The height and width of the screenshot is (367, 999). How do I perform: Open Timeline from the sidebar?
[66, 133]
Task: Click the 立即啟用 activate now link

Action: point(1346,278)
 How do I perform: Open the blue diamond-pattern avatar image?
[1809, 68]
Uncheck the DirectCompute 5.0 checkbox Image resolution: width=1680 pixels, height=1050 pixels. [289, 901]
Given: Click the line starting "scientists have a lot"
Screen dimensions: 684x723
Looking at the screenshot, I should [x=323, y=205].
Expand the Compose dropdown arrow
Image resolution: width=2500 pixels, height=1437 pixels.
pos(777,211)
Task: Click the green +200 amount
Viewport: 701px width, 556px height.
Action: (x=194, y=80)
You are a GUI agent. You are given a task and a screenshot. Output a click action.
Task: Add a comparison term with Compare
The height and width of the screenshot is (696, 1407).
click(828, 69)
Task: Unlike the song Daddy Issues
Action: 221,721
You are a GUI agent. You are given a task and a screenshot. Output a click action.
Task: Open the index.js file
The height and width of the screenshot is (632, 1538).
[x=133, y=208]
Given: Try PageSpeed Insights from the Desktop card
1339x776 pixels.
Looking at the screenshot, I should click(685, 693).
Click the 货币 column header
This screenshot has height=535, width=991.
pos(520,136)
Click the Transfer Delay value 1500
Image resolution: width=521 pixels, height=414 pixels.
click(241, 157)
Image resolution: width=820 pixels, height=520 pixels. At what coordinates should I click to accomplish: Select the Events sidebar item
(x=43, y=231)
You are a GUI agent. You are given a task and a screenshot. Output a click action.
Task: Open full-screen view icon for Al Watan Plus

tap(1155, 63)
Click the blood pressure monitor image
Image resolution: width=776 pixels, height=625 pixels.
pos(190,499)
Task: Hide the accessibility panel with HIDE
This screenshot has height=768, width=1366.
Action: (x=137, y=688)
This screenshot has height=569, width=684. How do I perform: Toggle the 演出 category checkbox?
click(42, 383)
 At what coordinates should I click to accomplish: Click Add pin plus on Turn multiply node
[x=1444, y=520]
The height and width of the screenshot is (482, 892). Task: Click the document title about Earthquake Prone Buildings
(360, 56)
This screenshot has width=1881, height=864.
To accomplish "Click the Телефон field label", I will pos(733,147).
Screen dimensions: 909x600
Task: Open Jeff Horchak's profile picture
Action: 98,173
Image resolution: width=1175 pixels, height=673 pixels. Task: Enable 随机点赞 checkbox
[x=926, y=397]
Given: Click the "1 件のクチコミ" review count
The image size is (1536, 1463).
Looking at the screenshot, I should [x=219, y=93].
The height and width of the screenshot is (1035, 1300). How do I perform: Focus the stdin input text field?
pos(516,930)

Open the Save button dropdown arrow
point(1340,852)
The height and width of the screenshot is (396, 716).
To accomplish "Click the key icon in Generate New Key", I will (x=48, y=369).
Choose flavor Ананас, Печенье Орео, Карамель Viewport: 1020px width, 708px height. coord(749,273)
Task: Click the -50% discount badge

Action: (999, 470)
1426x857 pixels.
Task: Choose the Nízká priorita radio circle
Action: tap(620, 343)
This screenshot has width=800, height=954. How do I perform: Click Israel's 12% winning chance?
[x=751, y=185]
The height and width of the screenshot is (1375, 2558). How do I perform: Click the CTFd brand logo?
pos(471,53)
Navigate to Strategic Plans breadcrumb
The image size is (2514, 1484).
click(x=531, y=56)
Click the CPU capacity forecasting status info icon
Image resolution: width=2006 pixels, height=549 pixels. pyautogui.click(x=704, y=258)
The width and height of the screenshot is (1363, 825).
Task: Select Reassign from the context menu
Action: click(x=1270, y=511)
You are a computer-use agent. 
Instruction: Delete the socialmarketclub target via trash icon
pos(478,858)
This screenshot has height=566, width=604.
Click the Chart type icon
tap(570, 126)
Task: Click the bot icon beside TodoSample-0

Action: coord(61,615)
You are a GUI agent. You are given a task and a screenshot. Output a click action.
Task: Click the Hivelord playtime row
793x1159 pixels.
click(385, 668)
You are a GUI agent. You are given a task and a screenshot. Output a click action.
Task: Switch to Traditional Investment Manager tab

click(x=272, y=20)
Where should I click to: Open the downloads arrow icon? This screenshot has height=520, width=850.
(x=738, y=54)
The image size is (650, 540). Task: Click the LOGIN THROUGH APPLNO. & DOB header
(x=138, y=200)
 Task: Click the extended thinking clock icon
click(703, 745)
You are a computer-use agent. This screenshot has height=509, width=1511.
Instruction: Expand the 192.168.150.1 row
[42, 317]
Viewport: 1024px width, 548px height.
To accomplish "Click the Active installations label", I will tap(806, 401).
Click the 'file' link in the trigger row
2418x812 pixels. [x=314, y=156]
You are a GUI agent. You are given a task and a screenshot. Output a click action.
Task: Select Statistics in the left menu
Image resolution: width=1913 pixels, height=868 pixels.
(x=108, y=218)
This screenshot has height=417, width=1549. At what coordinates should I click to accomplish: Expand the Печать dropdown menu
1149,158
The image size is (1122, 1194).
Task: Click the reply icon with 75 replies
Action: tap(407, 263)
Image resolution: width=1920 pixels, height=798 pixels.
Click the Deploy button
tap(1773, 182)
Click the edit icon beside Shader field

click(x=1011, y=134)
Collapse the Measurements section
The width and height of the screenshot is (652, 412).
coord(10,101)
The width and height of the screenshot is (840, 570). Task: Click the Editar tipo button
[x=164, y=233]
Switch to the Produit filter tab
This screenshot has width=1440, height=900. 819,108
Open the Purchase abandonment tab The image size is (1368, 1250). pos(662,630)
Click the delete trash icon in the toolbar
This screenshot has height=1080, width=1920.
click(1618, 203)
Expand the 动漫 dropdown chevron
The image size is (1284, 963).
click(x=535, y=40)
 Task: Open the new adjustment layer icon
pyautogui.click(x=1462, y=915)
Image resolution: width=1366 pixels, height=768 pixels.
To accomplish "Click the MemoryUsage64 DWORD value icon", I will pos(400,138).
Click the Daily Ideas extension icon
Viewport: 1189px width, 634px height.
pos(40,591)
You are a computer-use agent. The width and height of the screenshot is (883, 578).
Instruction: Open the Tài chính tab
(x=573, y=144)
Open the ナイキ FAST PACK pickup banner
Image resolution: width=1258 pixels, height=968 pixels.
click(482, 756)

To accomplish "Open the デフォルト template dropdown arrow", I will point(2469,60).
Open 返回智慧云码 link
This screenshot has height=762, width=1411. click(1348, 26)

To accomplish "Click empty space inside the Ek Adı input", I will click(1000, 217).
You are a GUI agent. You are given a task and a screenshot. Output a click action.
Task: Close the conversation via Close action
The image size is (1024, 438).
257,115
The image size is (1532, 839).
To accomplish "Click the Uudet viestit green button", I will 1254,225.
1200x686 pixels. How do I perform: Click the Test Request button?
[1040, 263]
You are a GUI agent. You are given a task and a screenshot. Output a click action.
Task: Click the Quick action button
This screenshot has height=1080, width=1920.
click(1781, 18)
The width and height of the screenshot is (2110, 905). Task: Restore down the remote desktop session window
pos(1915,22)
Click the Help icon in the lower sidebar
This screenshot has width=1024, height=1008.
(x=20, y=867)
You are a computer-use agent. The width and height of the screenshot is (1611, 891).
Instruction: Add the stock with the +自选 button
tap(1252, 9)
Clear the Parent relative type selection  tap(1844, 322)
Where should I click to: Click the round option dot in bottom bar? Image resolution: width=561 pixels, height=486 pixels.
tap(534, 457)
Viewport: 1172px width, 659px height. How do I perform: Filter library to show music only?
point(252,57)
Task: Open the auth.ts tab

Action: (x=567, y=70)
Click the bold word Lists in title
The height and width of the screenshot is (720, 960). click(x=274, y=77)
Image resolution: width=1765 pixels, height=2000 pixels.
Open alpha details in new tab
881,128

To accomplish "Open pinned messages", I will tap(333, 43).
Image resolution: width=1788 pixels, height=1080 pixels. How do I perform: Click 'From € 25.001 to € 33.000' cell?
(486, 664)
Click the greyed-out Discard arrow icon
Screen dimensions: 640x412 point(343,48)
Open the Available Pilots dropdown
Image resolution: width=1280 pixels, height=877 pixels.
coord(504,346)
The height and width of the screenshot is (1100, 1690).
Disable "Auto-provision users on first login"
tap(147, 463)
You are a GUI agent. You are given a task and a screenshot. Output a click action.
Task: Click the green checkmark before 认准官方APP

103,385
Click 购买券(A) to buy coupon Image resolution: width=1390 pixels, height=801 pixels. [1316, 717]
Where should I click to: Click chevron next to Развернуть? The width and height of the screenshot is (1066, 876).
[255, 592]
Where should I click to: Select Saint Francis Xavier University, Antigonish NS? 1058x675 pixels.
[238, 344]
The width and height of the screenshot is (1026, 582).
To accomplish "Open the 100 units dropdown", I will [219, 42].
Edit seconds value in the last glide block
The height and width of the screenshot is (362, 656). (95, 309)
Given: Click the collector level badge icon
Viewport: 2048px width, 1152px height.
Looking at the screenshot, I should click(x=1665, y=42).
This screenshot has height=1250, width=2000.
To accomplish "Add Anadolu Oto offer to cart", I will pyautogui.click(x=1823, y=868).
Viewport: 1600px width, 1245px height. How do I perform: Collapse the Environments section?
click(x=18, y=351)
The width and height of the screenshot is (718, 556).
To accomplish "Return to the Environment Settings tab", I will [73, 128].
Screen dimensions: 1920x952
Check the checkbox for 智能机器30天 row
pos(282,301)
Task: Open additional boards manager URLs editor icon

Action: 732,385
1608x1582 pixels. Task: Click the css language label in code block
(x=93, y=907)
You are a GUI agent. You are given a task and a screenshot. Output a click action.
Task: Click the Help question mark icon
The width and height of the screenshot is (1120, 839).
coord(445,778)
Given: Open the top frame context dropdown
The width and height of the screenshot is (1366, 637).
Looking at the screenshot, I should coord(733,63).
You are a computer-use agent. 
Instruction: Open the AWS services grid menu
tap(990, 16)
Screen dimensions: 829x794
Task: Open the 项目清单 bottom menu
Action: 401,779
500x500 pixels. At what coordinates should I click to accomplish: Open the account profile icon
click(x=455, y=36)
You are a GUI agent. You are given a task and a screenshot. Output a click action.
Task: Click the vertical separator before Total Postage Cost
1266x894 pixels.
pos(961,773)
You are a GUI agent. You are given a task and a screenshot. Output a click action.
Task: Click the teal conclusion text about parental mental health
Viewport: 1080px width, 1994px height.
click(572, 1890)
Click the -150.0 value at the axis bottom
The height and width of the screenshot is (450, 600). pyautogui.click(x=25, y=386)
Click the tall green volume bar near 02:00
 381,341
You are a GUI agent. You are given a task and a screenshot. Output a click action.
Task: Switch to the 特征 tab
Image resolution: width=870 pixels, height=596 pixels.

■ **THE EXERCISE**: Copy the data word for word, from its first line through the line containing "Looking at the screenshot, I should [x=323, y=205].", including both ends.

■ **WRITTEN RESPONSE**:
The height and width of the screenshot is (367, 999). How do I perform: Open Timeline from the sidebar?
[66, 133]
Task: Click the 立即啟用 activate now link

Action: point(1346,278)
 How do I perform: Open the blue diamond-pattern avatar image?
[1809, 68]
Uncheck the DirectCompute 5.0 checkbox Image resolution: width=1680 pixels, height=1050 pixels. [289, 901]
Given: Click the line starting "scientists have a lot"
Screen dimensions: 684x723
Looking at the screenshot, I should [x=323, y=205].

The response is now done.